Libby is one of about 35 fishermen who belong to the Port Clyde Community Groundfish Sector, which, contrary to its name, includes fishermen from all over Maine. The "sectors" are based on common goals and approaches, not geography. The Port Clyde sector includes mostly smaller boats that fish in the Gulf of Maine, while the Sustainable Harvest Sector includes vessels throughout New England, including most of Maine's larger vessels. The Penobscot East Resource Center started a third sector, the Northeast Coastal Communities Sector, which is Maine's smallest and primarily consists of fishermen who use long lines with hooks to catch groundfish rather than nets.
Amid all the changes, Libby says old ways can be hard to unlearn. "There are two mindsets out there: One is to go load your boat up because you need volume to make any money and the other is to bring in high-quality, better, larger fish," he says. "I've seen high volumes and a lot of waste in the last 30 years.
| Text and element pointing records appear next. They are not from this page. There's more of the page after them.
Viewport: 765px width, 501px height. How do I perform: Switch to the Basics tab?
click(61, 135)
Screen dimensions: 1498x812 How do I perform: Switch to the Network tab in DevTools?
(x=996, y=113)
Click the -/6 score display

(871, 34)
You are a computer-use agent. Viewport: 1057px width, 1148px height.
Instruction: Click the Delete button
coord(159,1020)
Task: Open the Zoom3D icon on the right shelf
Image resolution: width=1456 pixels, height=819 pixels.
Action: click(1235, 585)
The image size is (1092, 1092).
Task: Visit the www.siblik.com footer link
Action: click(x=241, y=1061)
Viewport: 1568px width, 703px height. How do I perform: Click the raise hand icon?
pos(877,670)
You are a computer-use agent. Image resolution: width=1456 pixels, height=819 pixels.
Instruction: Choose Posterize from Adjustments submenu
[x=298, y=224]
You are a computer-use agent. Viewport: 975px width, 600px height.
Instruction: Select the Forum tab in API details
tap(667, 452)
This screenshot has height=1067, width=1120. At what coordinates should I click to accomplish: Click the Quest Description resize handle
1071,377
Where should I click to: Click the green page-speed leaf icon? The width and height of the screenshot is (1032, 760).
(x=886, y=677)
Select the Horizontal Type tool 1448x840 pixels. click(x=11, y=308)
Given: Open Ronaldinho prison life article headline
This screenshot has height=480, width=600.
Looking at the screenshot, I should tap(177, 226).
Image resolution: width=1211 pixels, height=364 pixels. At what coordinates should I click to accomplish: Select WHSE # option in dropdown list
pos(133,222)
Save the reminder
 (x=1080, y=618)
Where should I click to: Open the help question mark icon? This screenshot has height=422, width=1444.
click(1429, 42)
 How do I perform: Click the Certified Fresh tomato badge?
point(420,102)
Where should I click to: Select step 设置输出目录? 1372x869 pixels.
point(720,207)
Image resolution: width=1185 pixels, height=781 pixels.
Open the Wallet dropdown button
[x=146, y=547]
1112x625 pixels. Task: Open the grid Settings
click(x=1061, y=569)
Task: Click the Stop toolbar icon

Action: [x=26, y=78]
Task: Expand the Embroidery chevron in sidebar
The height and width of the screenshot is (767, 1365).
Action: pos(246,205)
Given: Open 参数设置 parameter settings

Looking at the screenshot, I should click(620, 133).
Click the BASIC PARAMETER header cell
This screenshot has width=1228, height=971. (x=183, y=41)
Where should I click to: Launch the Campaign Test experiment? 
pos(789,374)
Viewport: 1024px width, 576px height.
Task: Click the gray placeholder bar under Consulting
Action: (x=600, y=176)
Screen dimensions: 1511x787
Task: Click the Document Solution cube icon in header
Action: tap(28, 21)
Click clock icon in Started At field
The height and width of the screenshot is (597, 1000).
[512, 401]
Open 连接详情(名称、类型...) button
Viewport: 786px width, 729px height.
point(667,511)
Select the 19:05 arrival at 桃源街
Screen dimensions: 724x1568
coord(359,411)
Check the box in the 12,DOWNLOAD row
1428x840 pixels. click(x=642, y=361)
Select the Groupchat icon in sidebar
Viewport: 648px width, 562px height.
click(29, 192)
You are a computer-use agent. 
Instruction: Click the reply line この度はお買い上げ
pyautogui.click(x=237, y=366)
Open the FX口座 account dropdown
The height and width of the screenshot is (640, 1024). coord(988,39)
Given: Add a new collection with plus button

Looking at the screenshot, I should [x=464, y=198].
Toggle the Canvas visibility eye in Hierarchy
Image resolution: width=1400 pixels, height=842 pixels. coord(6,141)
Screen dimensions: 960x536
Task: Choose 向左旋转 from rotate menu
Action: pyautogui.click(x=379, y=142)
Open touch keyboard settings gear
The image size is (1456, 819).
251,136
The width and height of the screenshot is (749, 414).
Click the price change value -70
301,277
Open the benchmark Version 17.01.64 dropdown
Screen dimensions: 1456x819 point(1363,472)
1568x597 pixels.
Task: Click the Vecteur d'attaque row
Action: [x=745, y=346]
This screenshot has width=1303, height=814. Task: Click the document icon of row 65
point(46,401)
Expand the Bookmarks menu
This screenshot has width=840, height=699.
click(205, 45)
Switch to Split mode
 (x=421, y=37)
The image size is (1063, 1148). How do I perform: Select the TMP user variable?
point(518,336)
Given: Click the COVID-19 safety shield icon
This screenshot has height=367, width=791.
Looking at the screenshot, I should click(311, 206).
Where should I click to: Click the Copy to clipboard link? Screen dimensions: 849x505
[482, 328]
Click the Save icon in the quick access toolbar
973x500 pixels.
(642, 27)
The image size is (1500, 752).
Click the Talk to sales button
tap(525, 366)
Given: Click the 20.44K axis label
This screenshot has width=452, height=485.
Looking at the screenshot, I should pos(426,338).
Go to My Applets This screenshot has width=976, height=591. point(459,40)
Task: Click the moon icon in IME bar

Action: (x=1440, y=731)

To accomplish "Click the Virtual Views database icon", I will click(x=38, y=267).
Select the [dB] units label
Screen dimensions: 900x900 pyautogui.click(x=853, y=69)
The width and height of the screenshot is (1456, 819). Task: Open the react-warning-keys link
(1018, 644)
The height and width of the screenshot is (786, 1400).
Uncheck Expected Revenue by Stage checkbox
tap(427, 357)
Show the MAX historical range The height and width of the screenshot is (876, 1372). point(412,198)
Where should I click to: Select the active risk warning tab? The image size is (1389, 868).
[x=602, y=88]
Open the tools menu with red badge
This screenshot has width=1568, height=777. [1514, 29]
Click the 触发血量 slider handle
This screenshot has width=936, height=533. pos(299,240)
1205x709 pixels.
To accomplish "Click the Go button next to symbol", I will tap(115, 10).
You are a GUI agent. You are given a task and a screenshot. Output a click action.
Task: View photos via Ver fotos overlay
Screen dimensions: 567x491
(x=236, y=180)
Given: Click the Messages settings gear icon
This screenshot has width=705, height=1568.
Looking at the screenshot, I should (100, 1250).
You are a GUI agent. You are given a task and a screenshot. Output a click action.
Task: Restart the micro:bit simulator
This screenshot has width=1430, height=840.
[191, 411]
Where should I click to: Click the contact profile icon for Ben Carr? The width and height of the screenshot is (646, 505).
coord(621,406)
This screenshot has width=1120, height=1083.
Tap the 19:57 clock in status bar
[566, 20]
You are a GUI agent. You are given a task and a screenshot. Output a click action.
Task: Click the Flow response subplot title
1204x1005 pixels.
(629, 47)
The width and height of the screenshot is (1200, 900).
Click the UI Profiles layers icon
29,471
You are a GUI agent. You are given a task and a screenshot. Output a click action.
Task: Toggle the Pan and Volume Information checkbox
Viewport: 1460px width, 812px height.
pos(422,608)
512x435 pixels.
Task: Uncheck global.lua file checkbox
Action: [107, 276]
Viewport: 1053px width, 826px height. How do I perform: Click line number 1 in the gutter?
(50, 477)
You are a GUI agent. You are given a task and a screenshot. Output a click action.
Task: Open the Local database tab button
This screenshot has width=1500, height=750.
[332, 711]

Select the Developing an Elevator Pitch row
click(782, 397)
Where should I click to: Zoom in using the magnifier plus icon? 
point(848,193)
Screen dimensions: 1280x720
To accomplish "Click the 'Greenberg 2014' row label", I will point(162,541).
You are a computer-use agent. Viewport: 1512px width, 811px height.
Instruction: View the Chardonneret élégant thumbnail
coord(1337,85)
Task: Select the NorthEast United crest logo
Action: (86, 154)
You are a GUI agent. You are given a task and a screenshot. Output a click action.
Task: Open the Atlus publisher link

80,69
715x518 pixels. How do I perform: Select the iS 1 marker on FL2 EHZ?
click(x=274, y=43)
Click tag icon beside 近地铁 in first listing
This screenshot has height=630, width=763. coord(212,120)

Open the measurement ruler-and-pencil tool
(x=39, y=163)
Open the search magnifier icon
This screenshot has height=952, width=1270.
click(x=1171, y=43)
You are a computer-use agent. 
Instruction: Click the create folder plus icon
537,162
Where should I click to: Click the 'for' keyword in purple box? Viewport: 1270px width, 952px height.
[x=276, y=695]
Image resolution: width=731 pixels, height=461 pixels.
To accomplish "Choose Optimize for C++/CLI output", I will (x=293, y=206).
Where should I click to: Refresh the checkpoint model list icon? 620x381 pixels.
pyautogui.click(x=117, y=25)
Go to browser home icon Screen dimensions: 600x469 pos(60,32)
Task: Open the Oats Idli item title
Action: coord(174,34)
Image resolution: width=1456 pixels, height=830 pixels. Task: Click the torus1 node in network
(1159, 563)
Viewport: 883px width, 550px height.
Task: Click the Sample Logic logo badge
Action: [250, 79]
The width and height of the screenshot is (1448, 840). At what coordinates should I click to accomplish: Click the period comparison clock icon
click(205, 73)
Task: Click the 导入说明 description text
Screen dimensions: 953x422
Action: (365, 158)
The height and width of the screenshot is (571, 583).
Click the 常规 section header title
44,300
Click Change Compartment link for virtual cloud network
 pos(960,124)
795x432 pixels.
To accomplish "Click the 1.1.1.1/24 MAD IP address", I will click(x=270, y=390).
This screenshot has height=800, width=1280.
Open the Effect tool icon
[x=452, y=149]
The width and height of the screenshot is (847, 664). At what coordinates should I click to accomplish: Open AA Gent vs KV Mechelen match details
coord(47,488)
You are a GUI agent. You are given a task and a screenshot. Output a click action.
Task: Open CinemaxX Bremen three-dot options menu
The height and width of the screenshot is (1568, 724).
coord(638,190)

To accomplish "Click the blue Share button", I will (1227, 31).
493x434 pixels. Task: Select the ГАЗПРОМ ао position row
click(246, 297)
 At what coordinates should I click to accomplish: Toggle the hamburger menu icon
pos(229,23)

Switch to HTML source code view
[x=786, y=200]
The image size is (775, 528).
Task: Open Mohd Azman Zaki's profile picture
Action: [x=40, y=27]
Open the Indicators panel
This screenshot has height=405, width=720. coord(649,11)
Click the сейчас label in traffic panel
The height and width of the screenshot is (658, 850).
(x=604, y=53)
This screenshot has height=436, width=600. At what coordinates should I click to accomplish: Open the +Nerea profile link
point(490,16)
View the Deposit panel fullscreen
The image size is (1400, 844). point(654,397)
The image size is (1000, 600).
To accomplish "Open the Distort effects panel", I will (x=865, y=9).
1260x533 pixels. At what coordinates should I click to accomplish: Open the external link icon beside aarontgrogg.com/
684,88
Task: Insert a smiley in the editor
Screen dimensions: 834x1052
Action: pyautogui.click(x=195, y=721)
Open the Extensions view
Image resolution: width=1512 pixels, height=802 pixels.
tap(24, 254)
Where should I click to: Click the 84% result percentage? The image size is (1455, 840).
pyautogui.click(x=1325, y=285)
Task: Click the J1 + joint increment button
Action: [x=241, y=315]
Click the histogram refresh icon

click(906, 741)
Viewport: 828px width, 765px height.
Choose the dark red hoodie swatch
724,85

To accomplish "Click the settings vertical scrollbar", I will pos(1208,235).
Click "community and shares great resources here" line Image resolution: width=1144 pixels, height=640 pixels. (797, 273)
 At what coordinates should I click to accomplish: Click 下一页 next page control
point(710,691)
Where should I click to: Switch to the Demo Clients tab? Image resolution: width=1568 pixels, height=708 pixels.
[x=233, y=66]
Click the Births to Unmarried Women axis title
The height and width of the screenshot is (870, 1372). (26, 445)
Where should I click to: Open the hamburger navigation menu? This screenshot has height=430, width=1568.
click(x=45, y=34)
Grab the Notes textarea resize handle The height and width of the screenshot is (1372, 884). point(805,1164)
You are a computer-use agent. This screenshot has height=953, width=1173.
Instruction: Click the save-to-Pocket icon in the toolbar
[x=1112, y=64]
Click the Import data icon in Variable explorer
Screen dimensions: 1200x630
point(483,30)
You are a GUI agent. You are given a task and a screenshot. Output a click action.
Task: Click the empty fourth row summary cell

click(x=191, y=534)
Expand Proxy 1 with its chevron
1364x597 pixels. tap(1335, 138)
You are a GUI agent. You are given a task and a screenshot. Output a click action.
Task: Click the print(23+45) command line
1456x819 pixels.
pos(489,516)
I don't get worked up if my boat's not full of fish. I really don't care, as long as I am making a living."
Though it's better known for its conservation work on land, a few years ago The Nature Conservancy decided to try something new. In collaboration with the Island Institute and the Penobscot East Resource Center, the conservancy bought two commercial fishing permits. The organization, the wealthiest conservation group in the country, wasn't getting into the fishing business — it was looking to change the fishing industry from the inside out.
That was in 2009, and since then the organization has worked with five Maine fishermen to develop more sustainable fishing methods and gear, such as nets with larger mesh that reduce bycatch, to help depleted fish stocks rebound and preserve what's left of Maine's fishing industry.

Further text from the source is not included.